Tu objetivo |
Copia tal cual, del texto sobre la medicalización del malestar, el pasaje que va de "de este trastorno" a "traumáticas en combate.".

+++ Fragmento de origen

En un ambiente de baja tolerancia al malestar, cualquier malestar
puede ser presentado comoun trastorno. Es también en la época de
la posguerra mundial cuando se empieza a hablar de un cuadro
clínico nuevo, el ahora muy famoso trastorno por estrés
postraumático. Este síndrome está actualmente clasificado dentro de
los trastornos de ansiedad y se diagnostica a personas que han
sufrido una experiencia emocionalmente muy amenazante y que ha
comportado peligro físico: sobrevivir a un accidente, sufrir una
violación, participar en un conflicto armado. Pues bien, como expone
de forma muy elocuente Pérez Álvarez (ibid), llama la atención cómo
la comunidad científica empieza a describir y a aceptar la “existencia”
de este trastorno precisamente cuando un importante grupo de
presión, las asociaciones de veteranos de guerra, está intentando que
se reconozcan lesiones que impliquen pagas y atención sanitaria a
quienes han sufrido experiencias traumáticas en combate.
No es un caso singular. La puesta en escena pública de
determinados trastornos de forma coincidente con ciertos intereses
comerciales o ciertas necesidades sociales puede advertirse con
frecuencia. De esta crítica se han hecho eco algunos autores, por
ejemplo Nesse y Williams (2000), Blech (2004), Mosher et al. (2004) o
González Pardo y Pérez Álvarez (2007). No puede ser siempre
casualidad que algunos síndromes que antes no existían o que no
revestían particular interés salten a la luz al mismo tiempo que es
descubierta por algún laboratorio alguna sustancia que de alguna
forma influye en algún síntoma de ese síndrome. La comercialización
de una pastilla que puede aumentar el deseo sexual en las mujeres
(la “viagra rosa”) coincide con la descripción de la supuesta disfunción
sexual femenina. Las voces más críticas claman contra el tráfico de
enfermedades, cuyo fin es ampliar el mercado ampliando el espectro
de lo que consideramos patológico, convirtiendo al mayor número
posible de personas en “enfermos” y por tanto en potenciales
consumidores de fármacos (Moynihan, 2008). Es un buen ejemplo, si
bien perverso, de iatrogénesis social, según la cual la sociedad
excesivamente preocupada de sí misma, al volcarse en la búsqueda y
estudio de sus trastornos, los genera, puesto que convierte en
enfermedades lo que antes era normal.

++++++
+++ Información proporcionada

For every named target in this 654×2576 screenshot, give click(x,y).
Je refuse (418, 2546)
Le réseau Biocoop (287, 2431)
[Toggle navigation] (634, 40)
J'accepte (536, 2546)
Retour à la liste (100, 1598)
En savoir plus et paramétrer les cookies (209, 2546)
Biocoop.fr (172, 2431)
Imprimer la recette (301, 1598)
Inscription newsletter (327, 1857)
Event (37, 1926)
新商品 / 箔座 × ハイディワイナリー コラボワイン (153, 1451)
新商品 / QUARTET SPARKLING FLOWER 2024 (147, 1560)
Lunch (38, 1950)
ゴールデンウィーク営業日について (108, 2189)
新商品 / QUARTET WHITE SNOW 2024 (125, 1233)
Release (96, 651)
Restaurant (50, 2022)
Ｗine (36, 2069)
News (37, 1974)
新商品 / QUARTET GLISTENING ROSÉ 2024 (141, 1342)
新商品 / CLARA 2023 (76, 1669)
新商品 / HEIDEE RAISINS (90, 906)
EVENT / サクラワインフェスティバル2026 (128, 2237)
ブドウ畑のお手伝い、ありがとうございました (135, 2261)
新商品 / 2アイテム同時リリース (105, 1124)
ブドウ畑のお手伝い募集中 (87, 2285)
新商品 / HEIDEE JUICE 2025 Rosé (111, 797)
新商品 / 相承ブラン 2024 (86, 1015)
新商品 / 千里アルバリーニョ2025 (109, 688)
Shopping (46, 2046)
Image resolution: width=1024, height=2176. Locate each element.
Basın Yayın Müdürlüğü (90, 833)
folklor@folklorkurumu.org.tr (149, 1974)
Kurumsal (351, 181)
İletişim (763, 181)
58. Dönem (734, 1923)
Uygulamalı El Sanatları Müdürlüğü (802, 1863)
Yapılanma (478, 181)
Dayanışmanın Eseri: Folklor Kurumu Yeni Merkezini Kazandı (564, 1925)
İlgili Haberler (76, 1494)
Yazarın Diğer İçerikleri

++++++

Respuesta escrita |
de este trastorno precisamente cuando un importante grupo de
presión, las asociaciones de veteranos de guerra, está intentando que
se reconozcan lesiones que impliquen pagas y atención sanitaria a
quienes han sufrido experiencias traumáticas en combate.